Encouraging verbal communication in online small-group Maths problem-solving sessions; taking inspiration from individual sessions

Project leader(s): Abi Kirk
Theme: Supporting students
Faculty: STEM
Status: Archived
Dates: August 2021 to October 2023

In OU STEM online tutorials, speech by students is seen to be rare. Evidence of this is provided by a sequence of studies, starting from the early days of online tutorials. However, students do speak in online individual support sessions (ISS). For this reason, this project looked to ISS for ideas on how to encourage speech in group sessions.

ISS were investigated via a survey of tutors, asking what they felt encouraged speech, and via descriptive logs of ISS compiled by tutors. The free-text responses and logs were analysed thematically to discover features that might encourage speech. A key theme was students’ anxiety about exposing their vulnerabilities. It seemed they might overcome this anxiety under certain circumstances: seeing their needs being ascertained and met, talking about familiar material, and being able to work within a framework provided. Another key theme was that students might speak when they saw benefit to them, including through handling material related to assessment. These features were used to devise a small-group Maths problem-solving session; it also incorporated some ideas from sources on group sessions during Covid-19 lockdowns.

The group session design was implemented with students on occasions a year apart. The sessions ran in Adobe Connect, also using MS OneNote at times. Data was gathered in the form of recording transcripts/commentaries, observations, and student feedback. This data was analysed thematically in order to assess the effectiveness of parts of the design, to suggest modifications from the first year to the second, and to assess the effectiveness of these. The problems for the sessions were provided in advance. There were advantage to this, such as lessening the burden of solving problems live while handling technological demands. There were also disadvantages, such as reducing spontaneity and sometimes allowing better prepared students to dominate discussions. The sessions began with a Quiz to identify gaps in students’ knowledge and discover their preferences on what to cover. This successfully guided the tutor’s problem choices. Improvements that emerged were: using a smaller problem set to make the selection easier, and giving brief feedback on both aspects of the Quiz. After the Quiz came the Icebreaker, where the group fed in errors in an existing solution, so as to discuss Maths without exposing vulnerabilities. This was successful at encouraging participation. It was improved by removing an error which had been hard to spot at source and had led to an unintended discussion which could have exposed students too early. The removal of this shortened the Icebreaker, and seemed to make room for more spontaneous discussion within it.
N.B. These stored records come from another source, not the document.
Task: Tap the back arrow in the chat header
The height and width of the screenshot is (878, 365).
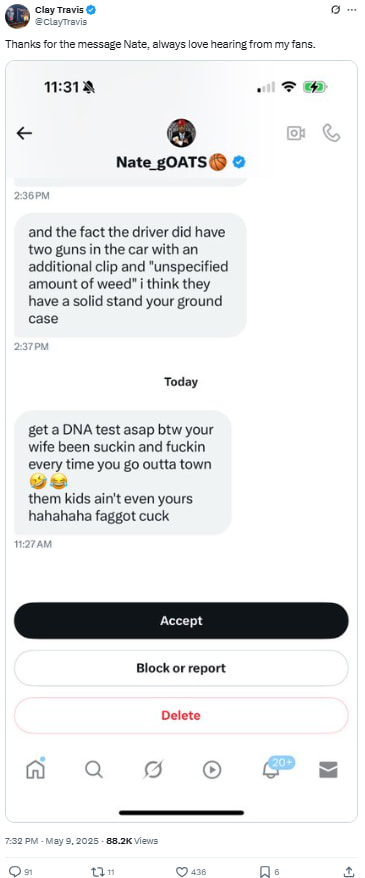Action: coord(24,133)
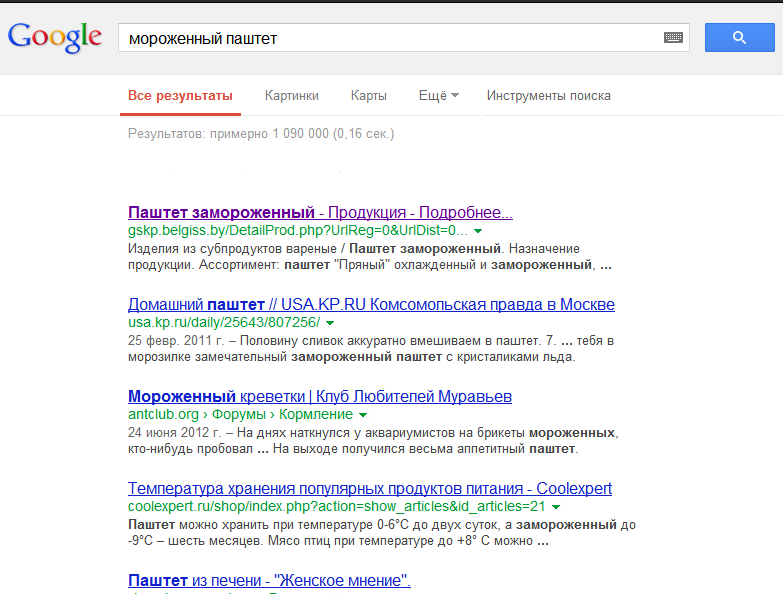Select the Все результаты tab
This screenshot has width=783, height=594.
tap(180, 96)
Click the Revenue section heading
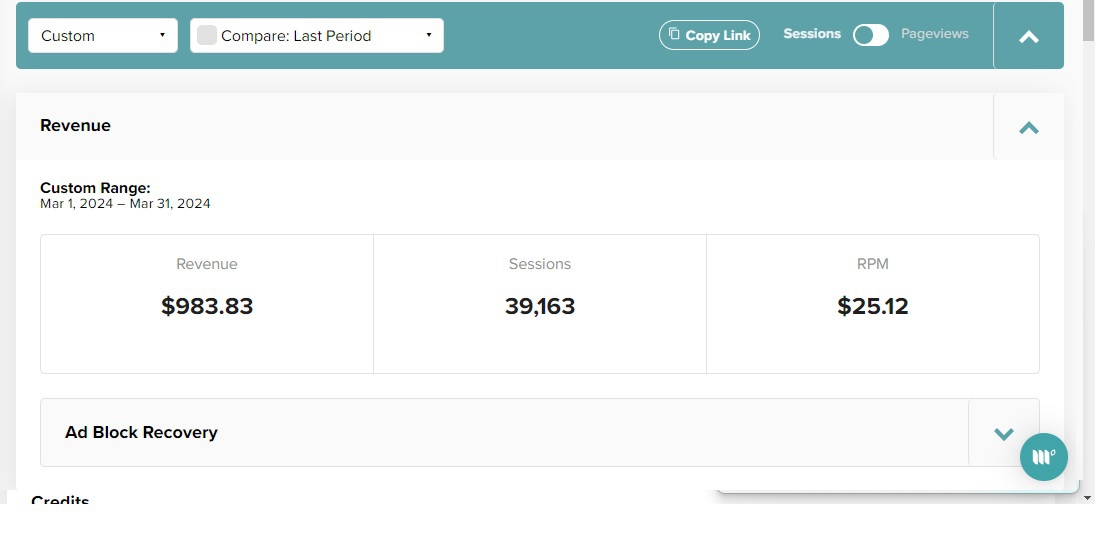The width and height of the screenshot is (1095, 548). coord(75,125)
The main body of the session consisted of problem-solving in three group-work styles (a fourth had been discarded at an early stage). Two were done in breakout with plenary feedback, and one completely in plenary. Style A, in breakout, involved one student writing and another telling them what to write. With all pairs but one, there was rich interaction and collaborative problem-solving. However, in the second year, there were occasions where a student wrote part of their own prepared solution without any prior discussion. Key modifications were clear instructions at the start, and the tutor making suitable teaching points where relevant. The main modification to the Feedback section was to move it from the breakouts to the main room, with two whiteboards side-by-side. This facilitated Kirk, A. (2023) Encouraging verbal communication in online small-group Maths problem-solving sessions. comparison between the work of the two pairs. However, the discussion was less lively than those in the first year, perhaps because the problem that year had involved more choices of method. It is recommended to use a problem with method choices, in the hope that this will discourage writing down without discussion, as sometimes happened the second year.

Style B involved a ‘Consequences’ game, where students continued each other’s partial solutions, in a cycle of breakouts. The first year, this did not work well, because students worked at different speeds due to some having trouble writing, and some forgot to stop. The modifications of time to try out writing and clearer instructions were made, and the next year the style worked as planned. Students were generally able to continue solutions without jumps or repetition. Some did not like this style, feeling alone and unsupported, and disliking being the only one solving a given part. It is recommended to encourage sending messages to the tutor to request support, and especially so that the tutor can make sure no one is the only one beginning a part. On the other hand, one student loved being made to think when continuing a method they would not originally have chosen. The second year, the Feedback section was done in the main room, with several whiteboards side-by-side. This facilitated a rich and student-centred discussion, with students deciding to move the discussion from one board to another, as well as downward. The discussion the first year was less student-centred, with the tutor making almost all decisions on what to discuss, but appeared to involve more mathematical depth and teaching points.

Style C took place in plenary, with the tutor providing structure and pointers, and a student solving each part on-screen. This was successful in that the group solved the problem, with each person building on others’ work. More pointers were needed the first year, and were taken up by the students. The interaction between the students was richer the second year. The first year, it became richer toward the end, whereas in the second year this was reversed. Near the end in the second year, a well-prepared student began to dominate the discussion. It is recommended to avoid this by using a problem where the parts split into related subparts that build on each other, but without great leaps between the parts.